“And you don’t want to hurt me.”
Laurent’s face crumpled. A wounded, heart-wrenching sob escaped him. “Never,” he said, his voice cracking.
I pressed my hand harder over my mouth. From the moment I’d met him, Laurent had disarmed me. He had an answer for everything, usually delivered with cutting sarcasm or a sensuality I found difficult to resist. I’d met him as he was now, fourteen years my senior and capable of outmaneuvering me in just about every situation. But seeing him like this, I glimpsed a side of him perhaps no one but Varick had seen.
This was Laurent with all his walls down. Raw and vulnerable. Someone wounded a long time ago and terrified to give his heart away. My mind traveled back to one of our earliest conversations—the night he’d shown me the door his mother had bricked up to stop his father from entering her chamber. “All love is a tragedy,” he’d said. “We’ve all got bricked-up doors inside us, Princess. Loving someone means tearing all that down and leaving ourselves open. Make yourself that vulnerable and you give the ones you love the power to hurt you. And they always do.”
It had sounded cynical at the time—the words of a man too worldly to ever allow himself to love. But now I realized that wasn’t true. Laurent was afraid to love. He expected to be hurt. In fact, he counted on it. But he did it anyway. When Laurent fell, he fell hard. And as with everything else he did, he believed he deserved to hurt. It was possible I would have never known this. I’d met him after he’d bricked up the boy Varick knew. But maybe I should have known it. I’d just watched Laurent killing himself to heal Nor Doru’s wounded. He loved his country. Had fallen hard for it. He loved it so much he’d willingly hurt himself for its sake.
He’d follow a prophecy he didn’t want to believe in.
My gaze strayed to the window. Until today, I hadn’t truly appreciated the terror of the sun. Nothing could erase what I’d seen from Laurent’s balcony. As long as I lived, the memory of Sithistran soldiers dragging that female into the street to burn would endure in my memory.
Heart in my throat, I looked at the tub.
Varick loosened his grip on Laurent’s hair. “I love you, too,” Varick rumbled. “You are loved. Do you understand?”
Laurent squeezed his eyes shut.
“Look at me,” Varick said in his general’s voice.
Laurent blinked his eyes open. Water dripped from his hair and ran down his face. His fangs were still fully distended, but his eyes appeared calmer.
“I love you. And you’re going to feed slowly. Isn’t that right?”
“Yes,” Laurent rasped. “I promise.”
Varick released him. He waited a moment, then pressed his wrist to Laurent’s lips.
Laurent groaned. His tongue darted out, tasting Varick. Then he seized Varick’s arm and bit down savagely, making Varick grunt and steady himself on his knee. Laurent sucked greedily, his cheeks hollowing with the effort.
“What did I say?” Varick ground out.
“Go ooh,” Laurent said around Varick’s arm.
“So slow down.”
Laurent glared but obeyed, his pulls growing less frantic. After a minute, the burns on his face healed, the skin becoming smooth and whole. His irises lost their wild sheen. His face went from gaunt to healthy.
Varick’s shoulders relaxed. He reached his free hand up and pushed Laurent’s wet hair off his forehead. “Good boy.”
Laurent’s eyes drifted shut, his dark lashes dusting his cheeks. Still sucking, he moaned.
I hugged my waist and tried to ignore the heat building between my legs. I’d just had something of a revelation about my husband. Lar Katerin had fallen today. The lawn outside was full of wounded Nor Doruvians. I had no business feeling desire. But desire and feeding went hand in hand, and it seemed not even disaster could dampen the lust that so often accompanied blood. A dangerous ache. Far more dangerous than I ever realized. But I walked in danger all the time now. What was a little more?

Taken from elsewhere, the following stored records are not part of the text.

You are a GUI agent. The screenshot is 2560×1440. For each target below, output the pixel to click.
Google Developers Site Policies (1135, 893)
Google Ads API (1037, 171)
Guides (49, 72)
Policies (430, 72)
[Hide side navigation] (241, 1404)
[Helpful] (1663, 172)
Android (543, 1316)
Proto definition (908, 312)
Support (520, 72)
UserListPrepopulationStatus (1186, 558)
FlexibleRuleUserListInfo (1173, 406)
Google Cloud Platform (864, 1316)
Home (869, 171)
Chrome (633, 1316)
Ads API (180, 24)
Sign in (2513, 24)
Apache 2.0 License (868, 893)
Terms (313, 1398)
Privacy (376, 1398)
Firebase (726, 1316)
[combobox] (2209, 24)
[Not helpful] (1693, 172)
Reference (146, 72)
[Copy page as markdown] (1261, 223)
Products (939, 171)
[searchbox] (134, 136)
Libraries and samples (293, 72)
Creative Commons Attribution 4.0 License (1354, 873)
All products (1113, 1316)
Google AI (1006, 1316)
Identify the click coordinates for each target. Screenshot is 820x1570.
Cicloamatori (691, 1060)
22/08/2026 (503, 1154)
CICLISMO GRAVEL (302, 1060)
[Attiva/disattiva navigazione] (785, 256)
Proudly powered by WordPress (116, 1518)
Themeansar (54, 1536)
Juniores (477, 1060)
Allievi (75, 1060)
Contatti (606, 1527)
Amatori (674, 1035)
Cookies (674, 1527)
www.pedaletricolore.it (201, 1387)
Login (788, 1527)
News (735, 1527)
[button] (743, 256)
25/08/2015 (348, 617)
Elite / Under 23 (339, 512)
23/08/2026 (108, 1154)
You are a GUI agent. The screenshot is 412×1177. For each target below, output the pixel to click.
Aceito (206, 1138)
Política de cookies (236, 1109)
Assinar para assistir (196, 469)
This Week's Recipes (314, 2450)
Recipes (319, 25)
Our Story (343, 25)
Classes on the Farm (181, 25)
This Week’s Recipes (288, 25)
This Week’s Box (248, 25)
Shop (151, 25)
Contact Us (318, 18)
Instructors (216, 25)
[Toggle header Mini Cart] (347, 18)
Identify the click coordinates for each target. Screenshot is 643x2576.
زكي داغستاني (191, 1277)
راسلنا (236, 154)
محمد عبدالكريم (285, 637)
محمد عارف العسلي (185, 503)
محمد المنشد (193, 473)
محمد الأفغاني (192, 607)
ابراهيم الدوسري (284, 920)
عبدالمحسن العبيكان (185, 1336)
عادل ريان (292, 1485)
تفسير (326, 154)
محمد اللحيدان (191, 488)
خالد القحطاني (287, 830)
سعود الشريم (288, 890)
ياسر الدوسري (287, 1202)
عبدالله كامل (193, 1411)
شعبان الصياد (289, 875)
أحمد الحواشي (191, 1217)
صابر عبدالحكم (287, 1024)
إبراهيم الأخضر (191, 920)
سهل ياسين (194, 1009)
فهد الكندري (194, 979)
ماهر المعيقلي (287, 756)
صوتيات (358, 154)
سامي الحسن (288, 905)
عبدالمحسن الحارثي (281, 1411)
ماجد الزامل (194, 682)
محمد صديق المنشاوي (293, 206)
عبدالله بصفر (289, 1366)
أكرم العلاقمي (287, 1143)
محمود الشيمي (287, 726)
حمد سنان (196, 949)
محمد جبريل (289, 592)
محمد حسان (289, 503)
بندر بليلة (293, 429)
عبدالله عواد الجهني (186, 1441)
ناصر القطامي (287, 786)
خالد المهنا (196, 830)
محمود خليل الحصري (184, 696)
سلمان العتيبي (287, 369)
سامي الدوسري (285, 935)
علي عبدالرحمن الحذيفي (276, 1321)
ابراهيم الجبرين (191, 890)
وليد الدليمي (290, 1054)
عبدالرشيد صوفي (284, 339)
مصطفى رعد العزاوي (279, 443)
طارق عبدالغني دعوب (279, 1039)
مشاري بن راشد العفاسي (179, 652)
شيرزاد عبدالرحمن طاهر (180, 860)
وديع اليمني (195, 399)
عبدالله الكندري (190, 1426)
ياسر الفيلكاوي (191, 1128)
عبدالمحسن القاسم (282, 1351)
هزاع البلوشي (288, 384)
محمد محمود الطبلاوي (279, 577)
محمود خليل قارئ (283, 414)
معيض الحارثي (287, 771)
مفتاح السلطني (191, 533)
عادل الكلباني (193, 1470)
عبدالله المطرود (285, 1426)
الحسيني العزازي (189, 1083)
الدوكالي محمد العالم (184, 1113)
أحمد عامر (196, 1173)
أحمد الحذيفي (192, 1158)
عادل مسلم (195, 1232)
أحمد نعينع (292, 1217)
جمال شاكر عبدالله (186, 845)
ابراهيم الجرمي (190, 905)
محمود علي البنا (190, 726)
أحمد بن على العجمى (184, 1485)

The air crackled with tension that continued to build as the men held each other’s gazes.
Eventually, Laurent pulled his fangs from Varick’s wrist and sagged against the side of the tub. “Fuck,” he whispered. Under the water, he reached between his legs.
I didn’t even see Varick move. In a blink, he gripped Laurent’s throat. “Don’t even think about it,” Varick rasped. He shoved Laurent backward, making water slosh over the rim of the tub and slop onto the floor.
Laurent coughed and gave him a dark look. “What the fuck is your problem?”
Varick surged to his feet. He turned and paced away, only to swing back with a growl. “What’s your problem?”
“Maybe you can tell me since you already seem to know.”
Varick vibrated with anger as he flung a hand toward the window. “How long were you going to stay out there?”